### Work task
For the listing below, work out the number of lines that hold "Share" and return that number alone.

### Provided data

------------------------------

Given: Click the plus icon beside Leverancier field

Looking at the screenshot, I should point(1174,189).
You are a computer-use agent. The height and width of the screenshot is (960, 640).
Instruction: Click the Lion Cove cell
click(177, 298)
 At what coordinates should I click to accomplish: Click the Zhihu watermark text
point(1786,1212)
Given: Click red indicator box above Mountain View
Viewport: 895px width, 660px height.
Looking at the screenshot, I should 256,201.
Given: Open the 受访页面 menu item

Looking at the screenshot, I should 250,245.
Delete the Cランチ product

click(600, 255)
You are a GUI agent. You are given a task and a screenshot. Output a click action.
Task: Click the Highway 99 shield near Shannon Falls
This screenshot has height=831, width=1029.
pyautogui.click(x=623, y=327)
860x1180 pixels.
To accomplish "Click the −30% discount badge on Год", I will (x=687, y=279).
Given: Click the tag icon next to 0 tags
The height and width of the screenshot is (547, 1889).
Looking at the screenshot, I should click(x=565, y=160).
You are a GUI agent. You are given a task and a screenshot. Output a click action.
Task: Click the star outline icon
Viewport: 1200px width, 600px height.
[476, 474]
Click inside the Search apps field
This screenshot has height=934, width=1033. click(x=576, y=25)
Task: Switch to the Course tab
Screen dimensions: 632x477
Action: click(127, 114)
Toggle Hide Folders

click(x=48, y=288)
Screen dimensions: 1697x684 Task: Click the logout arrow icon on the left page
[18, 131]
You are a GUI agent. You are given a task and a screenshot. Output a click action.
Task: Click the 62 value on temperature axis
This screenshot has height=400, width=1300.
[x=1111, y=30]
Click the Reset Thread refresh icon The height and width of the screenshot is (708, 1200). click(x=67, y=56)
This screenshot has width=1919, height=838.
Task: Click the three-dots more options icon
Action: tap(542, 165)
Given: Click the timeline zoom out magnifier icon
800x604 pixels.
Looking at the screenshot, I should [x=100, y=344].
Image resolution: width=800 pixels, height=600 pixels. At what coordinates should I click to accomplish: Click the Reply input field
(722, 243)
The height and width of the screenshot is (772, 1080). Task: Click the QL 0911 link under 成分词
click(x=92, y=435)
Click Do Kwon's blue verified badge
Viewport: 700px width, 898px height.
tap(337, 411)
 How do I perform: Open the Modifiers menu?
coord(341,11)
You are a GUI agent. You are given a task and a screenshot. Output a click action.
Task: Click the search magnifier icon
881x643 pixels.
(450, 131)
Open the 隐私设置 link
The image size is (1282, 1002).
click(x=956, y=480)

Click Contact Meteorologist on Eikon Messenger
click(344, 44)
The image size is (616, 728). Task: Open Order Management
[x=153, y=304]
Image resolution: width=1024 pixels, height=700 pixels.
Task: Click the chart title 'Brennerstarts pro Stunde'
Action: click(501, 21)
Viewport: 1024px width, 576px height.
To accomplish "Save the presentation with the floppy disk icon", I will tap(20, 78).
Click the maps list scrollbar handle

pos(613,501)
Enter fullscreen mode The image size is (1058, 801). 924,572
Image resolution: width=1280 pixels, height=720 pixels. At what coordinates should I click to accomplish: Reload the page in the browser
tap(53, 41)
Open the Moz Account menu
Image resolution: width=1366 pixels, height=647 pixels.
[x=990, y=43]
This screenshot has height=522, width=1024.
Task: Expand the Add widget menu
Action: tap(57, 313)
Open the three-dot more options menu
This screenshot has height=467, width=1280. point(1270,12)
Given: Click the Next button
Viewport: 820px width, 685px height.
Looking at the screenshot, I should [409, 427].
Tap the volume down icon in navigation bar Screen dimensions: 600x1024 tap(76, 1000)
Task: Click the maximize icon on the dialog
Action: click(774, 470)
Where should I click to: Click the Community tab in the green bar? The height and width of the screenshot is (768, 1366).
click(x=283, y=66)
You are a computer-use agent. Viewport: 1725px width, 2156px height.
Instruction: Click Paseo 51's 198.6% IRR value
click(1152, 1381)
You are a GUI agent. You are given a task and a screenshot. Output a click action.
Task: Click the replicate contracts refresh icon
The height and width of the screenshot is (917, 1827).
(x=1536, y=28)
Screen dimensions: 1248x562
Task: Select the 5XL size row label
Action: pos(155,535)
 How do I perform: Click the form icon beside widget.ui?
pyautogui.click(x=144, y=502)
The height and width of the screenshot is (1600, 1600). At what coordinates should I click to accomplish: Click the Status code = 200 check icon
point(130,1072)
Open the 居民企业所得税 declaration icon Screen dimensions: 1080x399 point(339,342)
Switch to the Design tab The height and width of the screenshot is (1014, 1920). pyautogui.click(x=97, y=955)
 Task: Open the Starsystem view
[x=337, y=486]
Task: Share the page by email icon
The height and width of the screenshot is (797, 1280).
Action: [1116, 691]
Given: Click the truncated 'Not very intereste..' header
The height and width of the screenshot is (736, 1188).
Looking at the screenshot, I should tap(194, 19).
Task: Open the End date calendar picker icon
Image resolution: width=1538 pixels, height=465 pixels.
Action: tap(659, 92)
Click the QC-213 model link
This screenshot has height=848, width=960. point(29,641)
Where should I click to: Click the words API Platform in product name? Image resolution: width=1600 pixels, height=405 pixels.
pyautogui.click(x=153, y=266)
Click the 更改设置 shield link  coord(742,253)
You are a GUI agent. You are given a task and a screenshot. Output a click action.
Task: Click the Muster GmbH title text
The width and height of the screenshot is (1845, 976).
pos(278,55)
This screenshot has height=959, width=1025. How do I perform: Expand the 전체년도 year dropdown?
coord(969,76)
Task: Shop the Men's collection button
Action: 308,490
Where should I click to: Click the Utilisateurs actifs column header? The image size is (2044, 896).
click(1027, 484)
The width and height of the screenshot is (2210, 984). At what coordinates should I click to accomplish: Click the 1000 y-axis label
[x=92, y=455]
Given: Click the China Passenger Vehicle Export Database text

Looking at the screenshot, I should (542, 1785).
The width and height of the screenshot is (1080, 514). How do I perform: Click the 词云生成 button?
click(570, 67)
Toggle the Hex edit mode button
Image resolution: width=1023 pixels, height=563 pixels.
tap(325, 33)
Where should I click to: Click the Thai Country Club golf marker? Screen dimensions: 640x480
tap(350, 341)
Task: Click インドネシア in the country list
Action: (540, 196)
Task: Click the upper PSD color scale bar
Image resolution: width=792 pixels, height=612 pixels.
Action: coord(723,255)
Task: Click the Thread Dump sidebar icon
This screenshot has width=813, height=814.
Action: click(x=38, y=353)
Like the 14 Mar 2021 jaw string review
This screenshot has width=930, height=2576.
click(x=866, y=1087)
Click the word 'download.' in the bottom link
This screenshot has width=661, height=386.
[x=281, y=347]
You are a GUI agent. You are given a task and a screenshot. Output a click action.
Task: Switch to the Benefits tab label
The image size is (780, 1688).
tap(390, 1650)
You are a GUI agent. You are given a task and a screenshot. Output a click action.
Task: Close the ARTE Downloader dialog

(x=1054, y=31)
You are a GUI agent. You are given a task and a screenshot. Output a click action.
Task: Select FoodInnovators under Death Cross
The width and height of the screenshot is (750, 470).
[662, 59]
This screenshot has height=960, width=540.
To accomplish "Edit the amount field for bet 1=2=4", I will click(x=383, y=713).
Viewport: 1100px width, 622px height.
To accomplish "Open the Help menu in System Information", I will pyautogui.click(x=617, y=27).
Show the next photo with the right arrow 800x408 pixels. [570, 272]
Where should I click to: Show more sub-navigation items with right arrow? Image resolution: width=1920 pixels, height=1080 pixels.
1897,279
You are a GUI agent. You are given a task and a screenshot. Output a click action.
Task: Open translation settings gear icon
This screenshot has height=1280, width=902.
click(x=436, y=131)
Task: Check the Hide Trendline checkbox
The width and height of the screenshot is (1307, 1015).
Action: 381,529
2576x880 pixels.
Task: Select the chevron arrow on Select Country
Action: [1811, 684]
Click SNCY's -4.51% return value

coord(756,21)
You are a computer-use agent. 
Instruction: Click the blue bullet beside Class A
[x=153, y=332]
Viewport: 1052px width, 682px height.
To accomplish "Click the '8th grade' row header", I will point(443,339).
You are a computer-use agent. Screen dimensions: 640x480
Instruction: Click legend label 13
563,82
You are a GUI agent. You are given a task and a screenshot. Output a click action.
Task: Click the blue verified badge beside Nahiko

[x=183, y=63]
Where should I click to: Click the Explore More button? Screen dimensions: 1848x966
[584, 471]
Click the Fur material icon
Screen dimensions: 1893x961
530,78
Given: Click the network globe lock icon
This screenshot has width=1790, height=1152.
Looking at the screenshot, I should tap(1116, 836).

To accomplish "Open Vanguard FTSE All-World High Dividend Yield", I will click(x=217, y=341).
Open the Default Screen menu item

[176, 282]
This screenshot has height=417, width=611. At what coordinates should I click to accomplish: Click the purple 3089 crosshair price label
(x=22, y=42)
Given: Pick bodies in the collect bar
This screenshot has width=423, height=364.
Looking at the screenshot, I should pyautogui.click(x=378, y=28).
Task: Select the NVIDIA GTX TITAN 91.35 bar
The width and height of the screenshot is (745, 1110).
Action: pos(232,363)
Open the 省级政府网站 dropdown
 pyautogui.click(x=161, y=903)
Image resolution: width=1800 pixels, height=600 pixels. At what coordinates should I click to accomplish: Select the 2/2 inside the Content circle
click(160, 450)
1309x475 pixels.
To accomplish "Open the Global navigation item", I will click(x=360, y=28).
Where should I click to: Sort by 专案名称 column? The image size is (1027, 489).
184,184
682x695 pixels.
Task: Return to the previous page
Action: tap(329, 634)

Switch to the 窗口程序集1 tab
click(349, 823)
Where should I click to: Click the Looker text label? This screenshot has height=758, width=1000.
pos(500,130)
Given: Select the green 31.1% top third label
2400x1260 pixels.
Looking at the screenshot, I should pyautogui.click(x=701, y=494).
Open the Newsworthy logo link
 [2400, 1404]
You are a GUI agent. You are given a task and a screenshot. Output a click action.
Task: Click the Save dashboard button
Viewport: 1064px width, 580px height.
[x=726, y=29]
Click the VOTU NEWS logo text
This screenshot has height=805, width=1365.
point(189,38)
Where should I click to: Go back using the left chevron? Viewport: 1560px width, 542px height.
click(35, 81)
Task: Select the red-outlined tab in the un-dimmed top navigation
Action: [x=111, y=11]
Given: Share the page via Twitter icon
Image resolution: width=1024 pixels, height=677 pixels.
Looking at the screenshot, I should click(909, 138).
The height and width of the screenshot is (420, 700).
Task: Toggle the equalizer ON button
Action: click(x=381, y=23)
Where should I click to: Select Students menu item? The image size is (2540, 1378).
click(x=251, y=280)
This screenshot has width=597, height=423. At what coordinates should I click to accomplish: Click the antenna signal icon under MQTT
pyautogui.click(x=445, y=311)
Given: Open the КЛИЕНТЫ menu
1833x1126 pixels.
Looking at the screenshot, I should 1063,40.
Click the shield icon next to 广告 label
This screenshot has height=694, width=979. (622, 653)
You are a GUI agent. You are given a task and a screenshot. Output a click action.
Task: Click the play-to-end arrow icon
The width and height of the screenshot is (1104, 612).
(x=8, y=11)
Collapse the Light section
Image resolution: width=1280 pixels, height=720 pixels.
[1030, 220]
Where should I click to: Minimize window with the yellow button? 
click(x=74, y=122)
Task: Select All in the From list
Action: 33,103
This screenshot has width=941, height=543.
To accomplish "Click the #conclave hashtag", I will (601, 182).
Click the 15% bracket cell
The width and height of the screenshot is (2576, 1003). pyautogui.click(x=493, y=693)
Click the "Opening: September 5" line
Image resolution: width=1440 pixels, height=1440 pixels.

------------------------------

### Completed task
2